Would be cool if you bought an old NX-class ship, modded that with late 24th century gear and venture out there as a cut throat mercenary.
 
I think something like a Europa Universalis. Where the Galaxy is static mapped, but you start either exploring and then settling regions. With minor races scattered about. A Federation start would have you taking regions by diplomacy. Klingons would have to fight it out amongst the Great Houses before taking control of the empire and then expanding. Romulans you could subvert the political institutions through influence campaigns and sabotage and then move in as a liberator or "peace keeper." The Ferengi use space jew magic and attack credit scores.

Each race could have a small narrative as you either had them join you or conquered them. The mid and end game could have a crisis that shakes up the status quo.

It could work if it wasn't treated as a cashgrab. Like that Paradox game that came out.
If you want to talk old games, Birth of the Federation was a 1999 4x game from Microprose. It was literally a Trek reskin of Master of Orion II, with a primitive 3d combat system bolted on. I had a lot of fun with it when I was young and I think it still runs mostly OK in modern Windows.

In modern gaming, there have been very good Trek Stellaris mods for years now: Star Trek New Horizons and Star Trek New Civilizations (which started as a fork of New Horizons due to an autistic slapfight some years ago, but is now a fairly distinct mod).
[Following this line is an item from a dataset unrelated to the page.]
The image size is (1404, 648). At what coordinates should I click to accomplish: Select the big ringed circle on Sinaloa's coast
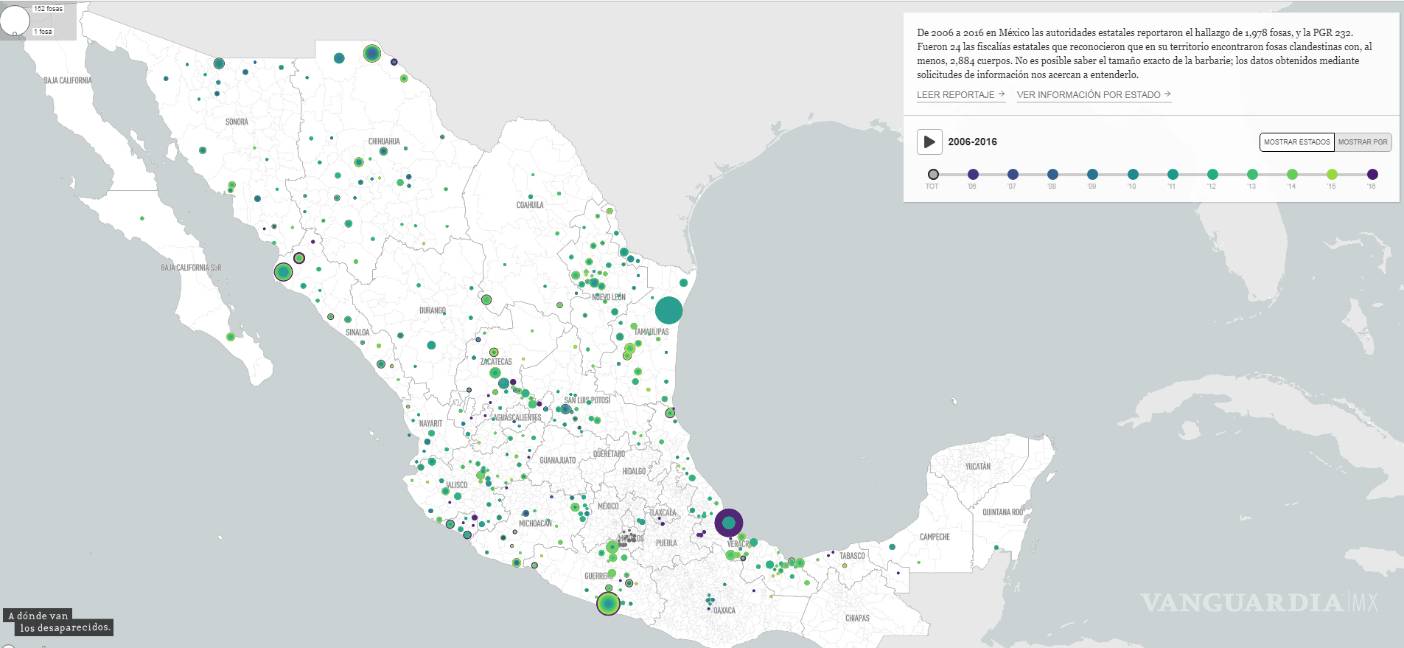[283, 272]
Both allow you to start in the 2150s as pretty much any faction in Trek lore (including Terran Empire). You can play several versions of a static lore-accurate galaxy map, or use a RNG version to mix things up. There's event chains for forming the Federation (or not), various Klingon historical events, etc. Orions can set up criminal networks, and Ferengi can infiltrate using the game's Megacorp mechanic. Your ship designs transition from Ent to TOS to TMP to TNG as your tech tree and calendar advance.
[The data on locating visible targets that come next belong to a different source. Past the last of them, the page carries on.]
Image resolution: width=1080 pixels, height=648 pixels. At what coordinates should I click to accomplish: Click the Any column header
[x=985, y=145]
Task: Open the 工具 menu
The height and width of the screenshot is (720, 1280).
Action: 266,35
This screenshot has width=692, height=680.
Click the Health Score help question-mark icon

The official Paradox Trek game (which was just a poorly skinned, dumbed down version of Stellaris built on top of an old version of the game's code base) was doomed from the start because these mods already existed, are filled with content, and trivial to install using Steam workshop. Even if Paradox would have put effort into it, there's no chance it would have succeeded in competition with these free mods.
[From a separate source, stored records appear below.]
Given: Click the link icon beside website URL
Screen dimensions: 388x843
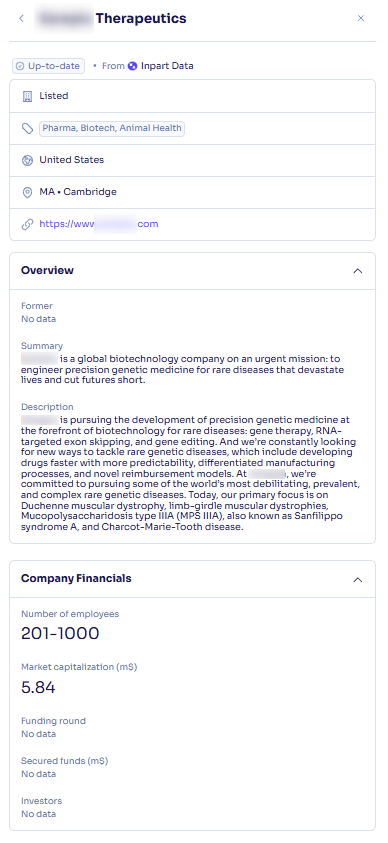Looking at the screenshot, I should pos(27,224).
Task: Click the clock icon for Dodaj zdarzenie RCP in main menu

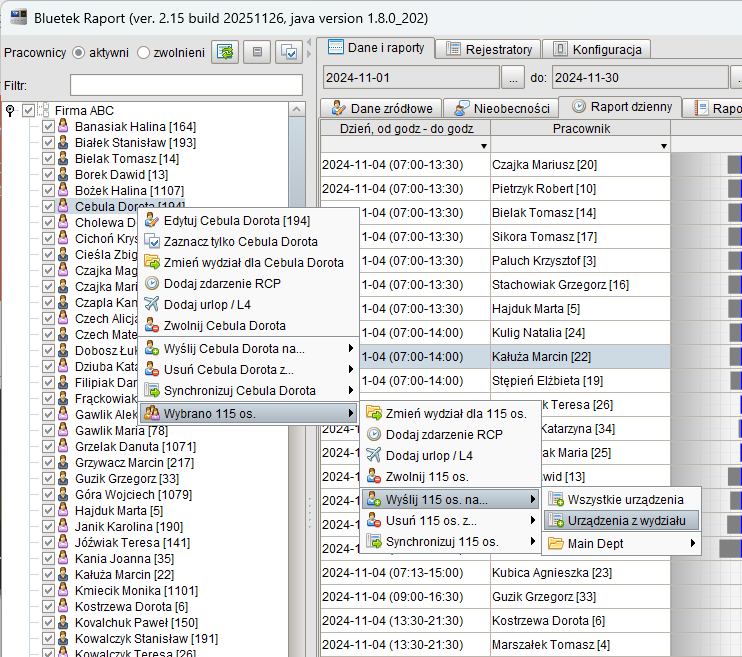Action: [152, 283]
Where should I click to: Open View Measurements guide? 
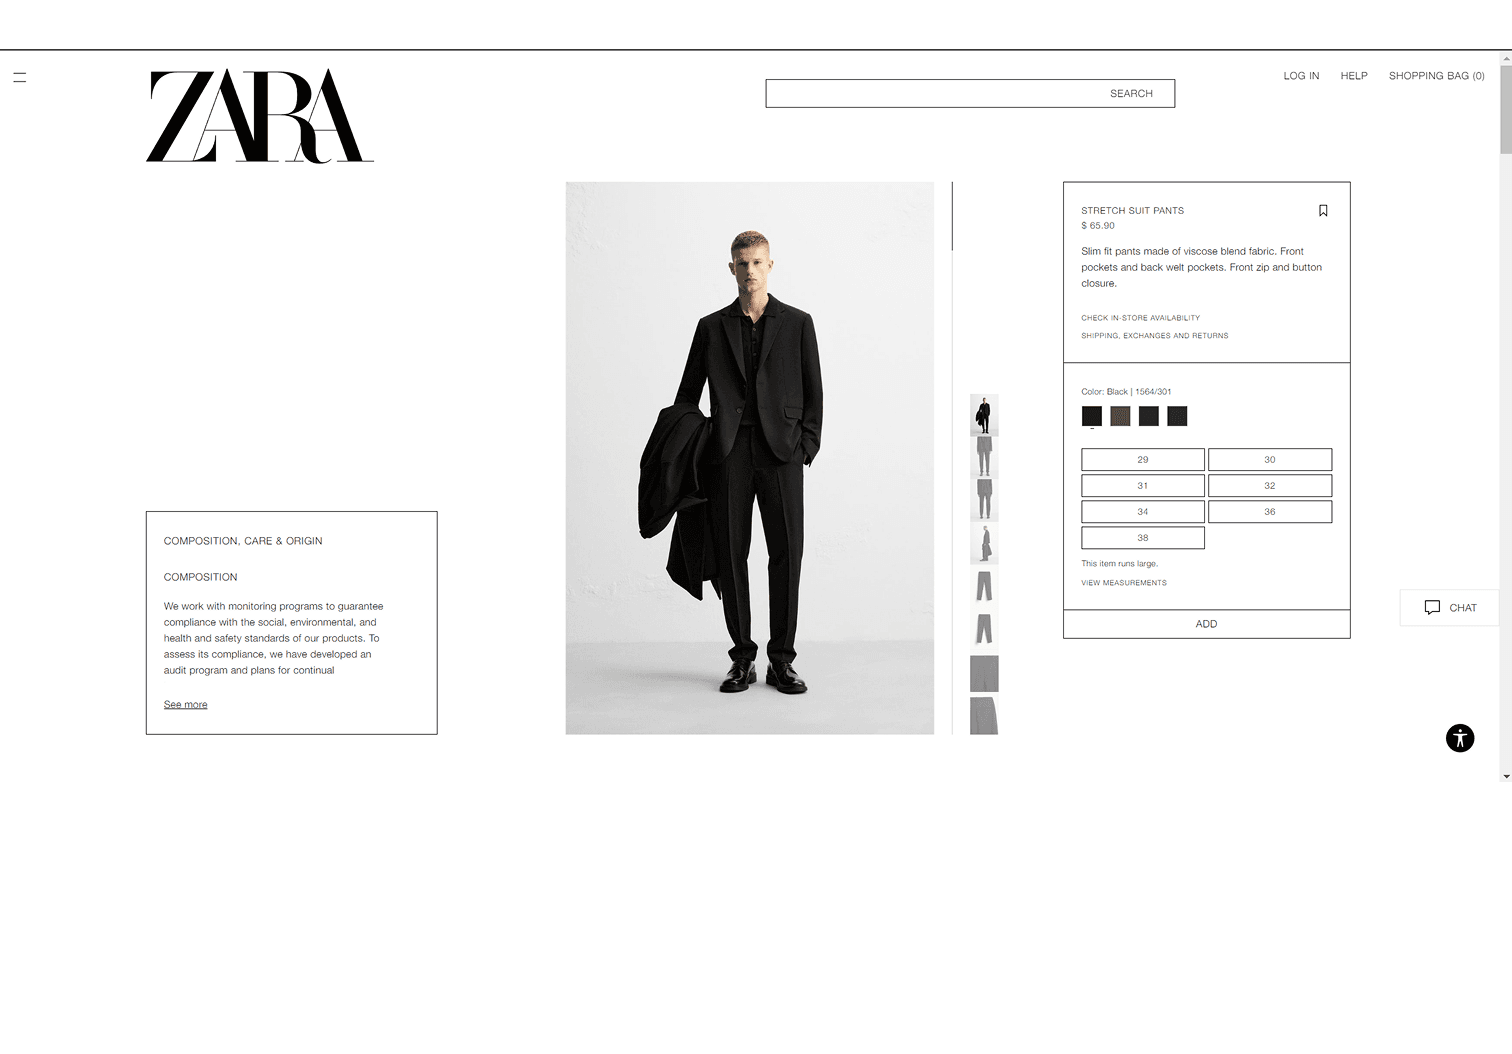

If you can get a grip with Stellaris' management style and 5000 in game currencies and resource types, these mods make Stellaris one of the best Trek games ever.
 
Voyager wouldve been redeemed if an entire episode was one redshirt singlehandedly killing more than 100 borg drones and saving Voyager despite taking horrific casualties
 
That's GSG. I'm talking about something like Eve:Online or the X-series. You start with very little and over time unlock new skills, buy/build ships and infrastructure, carve out your own little corner or join one of the big powers. Bonus points for having virtually every ship that's in alpha and beta canon in the game available to you, even high-difficulty to acquire stuff like Borg cubes or whatever 8472 is flying.
That would be awesome. Let you run around inside your spaceship and some iconic locations, really make it immersive. Burn through red shirts like it's a blood sacrifice.
 
I'm still bummed out with the Voyager ending. We needed an epilogue episode to see the crew reunite with their families and the fate of the Maquis crew. (I presume they would have been pardoned.)
 
Speaking of Tilly, where is her fat, ginger ass at? Shouldn't she be teaching at this retard academy?
I demand more Jett Reno lore.

1000119643.jpg

The Tilly thing is crazy though. They advertised her like she was a co-lead. Now they're saying her role is extremely "limited.” Holly Hunter just showed up out of nowhere and now she’s carrying the entire thing? Maybe she was a last-minute hire?